[Opening RECORDS TO USE section]

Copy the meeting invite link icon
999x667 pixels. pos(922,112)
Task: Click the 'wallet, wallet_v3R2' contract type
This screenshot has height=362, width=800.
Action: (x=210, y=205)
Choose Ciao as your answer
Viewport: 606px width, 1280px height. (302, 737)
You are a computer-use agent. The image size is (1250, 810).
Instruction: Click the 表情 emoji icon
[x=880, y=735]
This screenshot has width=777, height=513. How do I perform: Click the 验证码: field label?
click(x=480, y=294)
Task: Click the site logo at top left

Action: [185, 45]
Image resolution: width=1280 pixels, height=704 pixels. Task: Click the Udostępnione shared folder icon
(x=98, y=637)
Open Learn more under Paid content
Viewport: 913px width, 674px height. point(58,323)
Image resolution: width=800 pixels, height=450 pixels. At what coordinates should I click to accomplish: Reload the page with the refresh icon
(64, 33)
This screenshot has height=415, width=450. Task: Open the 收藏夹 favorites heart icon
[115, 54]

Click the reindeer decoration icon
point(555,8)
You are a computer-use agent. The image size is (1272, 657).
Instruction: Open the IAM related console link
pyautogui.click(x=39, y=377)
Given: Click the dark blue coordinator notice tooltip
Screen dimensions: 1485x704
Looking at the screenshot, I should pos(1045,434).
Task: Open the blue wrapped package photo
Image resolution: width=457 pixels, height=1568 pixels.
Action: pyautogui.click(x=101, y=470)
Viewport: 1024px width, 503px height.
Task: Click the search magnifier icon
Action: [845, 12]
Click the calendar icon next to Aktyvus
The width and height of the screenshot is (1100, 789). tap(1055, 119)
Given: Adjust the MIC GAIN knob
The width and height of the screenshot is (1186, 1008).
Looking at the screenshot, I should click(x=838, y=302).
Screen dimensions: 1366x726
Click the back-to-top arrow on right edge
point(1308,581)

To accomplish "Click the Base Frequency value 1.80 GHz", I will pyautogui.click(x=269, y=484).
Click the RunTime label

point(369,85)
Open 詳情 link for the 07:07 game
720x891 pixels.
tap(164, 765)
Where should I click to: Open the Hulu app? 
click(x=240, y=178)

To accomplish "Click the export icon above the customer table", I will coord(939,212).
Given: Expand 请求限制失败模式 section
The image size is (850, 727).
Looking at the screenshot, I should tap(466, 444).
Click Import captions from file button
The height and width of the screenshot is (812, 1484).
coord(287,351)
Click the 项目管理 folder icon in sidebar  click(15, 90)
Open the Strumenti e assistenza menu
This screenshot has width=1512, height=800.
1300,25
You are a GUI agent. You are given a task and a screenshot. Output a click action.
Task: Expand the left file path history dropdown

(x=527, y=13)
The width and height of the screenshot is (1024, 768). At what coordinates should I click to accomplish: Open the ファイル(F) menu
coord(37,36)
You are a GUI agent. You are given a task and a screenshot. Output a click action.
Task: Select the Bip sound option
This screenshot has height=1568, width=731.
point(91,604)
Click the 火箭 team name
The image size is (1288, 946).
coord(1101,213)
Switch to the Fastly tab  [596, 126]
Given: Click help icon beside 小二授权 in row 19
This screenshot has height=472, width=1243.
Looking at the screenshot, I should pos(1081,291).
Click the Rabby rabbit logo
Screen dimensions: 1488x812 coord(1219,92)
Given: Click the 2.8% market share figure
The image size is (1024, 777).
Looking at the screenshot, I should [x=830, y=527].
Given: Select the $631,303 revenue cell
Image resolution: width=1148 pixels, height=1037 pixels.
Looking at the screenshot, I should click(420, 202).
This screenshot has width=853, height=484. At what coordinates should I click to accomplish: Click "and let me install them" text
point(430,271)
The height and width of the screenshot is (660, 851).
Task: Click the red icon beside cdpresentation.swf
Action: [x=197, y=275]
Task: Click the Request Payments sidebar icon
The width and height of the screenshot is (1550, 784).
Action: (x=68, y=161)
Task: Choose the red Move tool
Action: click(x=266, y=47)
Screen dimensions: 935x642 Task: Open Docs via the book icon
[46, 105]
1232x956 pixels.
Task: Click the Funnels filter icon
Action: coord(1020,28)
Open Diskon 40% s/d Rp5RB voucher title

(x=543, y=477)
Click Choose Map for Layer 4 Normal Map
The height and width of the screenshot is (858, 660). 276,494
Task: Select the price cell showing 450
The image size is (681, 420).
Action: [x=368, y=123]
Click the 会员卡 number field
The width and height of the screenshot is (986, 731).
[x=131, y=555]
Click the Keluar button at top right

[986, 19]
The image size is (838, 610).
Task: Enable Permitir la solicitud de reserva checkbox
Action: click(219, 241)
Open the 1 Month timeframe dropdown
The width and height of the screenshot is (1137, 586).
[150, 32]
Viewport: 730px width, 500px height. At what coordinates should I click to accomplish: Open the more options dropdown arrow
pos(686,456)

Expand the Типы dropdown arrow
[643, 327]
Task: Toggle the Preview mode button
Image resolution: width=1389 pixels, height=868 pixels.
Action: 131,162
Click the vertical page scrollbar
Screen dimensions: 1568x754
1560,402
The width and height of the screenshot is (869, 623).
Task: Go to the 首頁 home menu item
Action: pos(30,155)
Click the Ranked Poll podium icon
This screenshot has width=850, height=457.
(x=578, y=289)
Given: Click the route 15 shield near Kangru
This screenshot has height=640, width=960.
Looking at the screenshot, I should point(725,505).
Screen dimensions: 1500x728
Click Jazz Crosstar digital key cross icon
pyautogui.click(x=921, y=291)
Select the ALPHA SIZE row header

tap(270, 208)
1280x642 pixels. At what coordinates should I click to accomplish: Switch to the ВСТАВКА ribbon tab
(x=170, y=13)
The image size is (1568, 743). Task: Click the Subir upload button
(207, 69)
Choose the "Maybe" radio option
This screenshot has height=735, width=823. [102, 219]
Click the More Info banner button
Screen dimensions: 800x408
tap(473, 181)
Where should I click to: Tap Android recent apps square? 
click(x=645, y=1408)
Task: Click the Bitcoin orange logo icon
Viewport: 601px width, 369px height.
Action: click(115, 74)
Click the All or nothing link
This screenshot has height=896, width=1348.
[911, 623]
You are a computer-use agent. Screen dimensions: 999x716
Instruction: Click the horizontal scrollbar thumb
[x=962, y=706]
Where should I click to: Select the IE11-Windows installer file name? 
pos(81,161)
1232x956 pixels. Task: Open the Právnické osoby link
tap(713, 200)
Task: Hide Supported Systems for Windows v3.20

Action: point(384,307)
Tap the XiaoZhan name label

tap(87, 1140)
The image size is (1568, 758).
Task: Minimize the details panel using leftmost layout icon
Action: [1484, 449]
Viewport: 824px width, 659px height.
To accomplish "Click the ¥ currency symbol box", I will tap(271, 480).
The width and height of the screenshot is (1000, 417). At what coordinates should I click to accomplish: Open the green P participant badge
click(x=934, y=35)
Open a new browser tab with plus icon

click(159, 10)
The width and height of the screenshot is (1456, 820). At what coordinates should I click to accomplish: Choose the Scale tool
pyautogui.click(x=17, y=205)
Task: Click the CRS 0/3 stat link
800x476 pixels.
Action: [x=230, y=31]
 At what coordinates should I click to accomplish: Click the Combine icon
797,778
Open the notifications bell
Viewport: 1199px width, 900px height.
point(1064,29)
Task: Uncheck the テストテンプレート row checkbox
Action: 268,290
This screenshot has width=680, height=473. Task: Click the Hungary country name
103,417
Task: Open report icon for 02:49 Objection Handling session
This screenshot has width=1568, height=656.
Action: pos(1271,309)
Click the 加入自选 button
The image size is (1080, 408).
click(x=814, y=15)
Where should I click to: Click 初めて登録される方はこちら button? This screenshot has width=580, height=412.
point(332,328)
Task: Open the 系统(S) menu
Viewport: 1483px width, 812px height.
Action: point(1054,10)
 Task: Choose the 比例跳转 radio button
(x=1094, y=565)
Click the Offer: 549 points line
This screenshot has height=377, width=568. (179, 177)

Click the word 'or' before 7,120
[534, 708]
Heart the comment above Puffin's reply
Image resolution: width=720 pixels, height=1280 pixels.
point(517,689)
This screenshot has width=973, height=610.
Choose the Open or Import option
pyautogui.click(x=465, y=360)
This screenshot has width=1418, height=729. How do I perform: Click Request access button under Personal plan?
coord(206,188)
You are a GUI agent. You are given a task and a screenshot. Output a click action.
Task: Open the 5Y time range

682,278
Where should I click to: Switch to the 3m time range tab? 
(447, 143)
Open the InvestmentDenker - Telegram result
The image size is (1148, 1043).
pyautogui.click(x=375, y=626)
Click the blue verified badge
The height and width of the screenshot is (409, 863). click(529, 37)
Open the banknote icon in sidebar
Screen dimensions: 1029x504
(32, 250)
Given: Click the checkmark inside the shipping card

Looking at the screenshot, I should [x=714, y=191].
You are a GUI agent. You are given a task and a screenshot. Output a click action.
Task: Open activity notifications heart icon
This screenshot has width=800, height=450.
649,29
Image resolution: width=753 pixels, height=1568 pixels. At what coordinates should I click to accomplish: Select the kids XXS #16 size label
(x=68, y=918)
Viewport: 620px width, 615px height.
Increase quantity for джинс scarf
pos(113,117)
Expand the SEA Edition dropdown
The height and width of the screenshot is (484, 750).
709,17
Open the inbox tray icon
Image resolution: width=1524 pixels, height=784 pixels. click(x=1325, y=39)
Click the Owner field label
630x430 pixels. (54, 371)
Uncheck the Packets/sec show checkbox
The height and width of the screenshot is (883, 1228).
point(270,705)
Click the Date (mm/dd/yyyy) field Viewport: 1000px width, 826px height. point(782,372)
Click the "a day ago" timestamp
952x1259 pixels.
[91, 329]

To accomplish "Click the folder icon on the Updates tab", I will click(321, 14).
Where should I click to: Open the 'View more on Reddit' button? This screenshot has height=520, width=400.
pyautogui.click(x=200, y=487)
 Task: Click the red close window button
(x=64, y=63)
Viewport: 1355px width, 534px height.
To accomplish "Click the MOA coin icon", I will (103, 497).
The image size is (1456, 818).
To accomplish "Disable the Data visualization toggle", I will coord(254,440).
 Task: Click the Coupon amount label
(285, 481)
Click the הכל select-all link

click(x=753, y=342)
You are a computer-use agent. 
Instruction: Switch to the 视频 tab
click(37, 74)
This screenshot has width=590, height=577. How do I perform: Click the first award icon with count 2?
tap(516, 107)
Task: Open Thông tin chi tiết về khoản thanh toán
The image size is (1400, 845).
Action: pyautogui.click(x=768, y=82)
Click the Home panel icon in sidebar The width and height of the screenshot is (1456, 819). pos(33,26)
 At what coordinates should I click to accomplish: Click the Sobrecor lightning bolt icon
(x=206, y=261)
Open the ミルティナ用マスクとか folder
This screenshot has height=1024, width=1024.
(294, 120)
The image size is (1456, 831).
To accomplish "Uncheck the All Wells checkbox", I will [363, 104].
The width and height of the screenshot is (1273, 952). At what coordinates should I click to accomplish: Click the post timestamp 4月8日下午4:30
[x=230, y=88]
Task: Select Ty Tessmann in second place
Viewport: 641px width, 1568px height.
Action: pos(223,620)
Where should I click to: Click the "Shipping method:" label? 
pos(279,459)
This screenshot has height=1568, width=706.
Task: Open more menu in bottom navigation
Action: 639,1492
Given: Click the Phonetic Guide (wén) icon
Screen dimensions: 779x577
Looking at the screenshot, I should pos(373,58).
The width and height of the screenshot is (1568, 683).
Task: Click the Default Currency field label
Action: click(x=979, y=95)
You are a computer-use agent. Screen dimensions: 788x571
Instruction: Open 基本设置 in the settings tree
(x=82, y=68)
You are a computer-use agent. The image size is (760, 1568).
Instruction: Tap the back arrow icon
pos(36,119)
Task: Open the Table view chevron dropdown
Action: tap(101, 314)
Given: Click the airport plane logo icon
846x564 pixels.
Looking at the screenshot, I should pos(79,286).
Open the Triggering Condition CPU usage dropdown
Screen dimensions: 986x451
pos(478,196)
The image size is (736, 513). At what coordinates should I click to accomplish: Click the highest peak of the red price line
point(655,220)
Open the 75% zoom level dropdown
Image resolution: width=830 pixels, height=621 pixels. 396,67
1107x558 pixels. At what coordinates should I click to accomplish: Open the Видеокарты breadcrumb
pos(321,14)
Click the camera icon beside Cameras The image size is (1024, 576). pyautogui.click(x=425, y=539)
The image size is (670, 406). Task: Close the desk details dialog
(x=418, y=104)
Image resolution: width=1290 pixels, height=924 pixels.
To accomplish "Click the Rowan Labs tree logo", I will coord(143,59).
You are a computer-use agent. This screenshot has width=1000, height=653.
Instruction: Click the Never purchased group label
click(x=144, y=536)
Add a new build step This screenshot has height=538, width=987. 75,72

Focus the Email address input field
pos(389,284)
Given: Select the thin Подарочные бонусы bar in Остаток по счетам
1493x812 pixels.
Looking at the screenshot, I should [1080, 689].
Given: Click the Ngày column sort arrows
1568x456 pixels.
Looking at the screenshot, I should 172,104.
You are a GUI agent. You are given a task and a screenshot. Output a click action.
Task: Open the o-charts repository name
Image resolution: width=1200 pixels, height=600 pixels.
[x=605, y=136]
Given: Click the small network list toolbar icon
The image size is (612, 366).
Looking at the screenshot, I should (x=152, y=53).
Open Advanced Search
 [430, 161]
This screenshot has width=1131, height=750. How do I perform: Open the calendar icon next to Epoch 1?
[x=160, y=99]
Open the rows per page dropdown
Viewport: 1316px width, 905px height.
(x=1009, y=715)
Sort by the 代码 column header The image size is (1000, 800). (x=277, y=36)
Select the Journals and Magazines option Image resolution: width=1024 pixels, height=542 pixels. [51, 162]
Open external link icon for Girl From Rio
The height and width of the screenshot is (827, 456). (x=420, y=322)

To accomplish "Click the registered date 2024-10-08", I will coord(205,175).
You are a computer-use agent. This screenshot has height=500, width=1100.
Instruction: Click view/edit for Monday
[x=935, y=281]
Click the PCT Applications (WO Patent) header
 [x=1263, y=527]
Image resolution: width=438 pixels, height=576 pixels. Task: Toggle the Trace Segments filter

[Closing RECORDS TO USE section]

◆ DIRECTIONS FOR THIS TASK
From the material above, please return each line containing "notifications".

◆ EXERCISE RESULT
Open the notifications bell
Task: Open activity notifications heart icon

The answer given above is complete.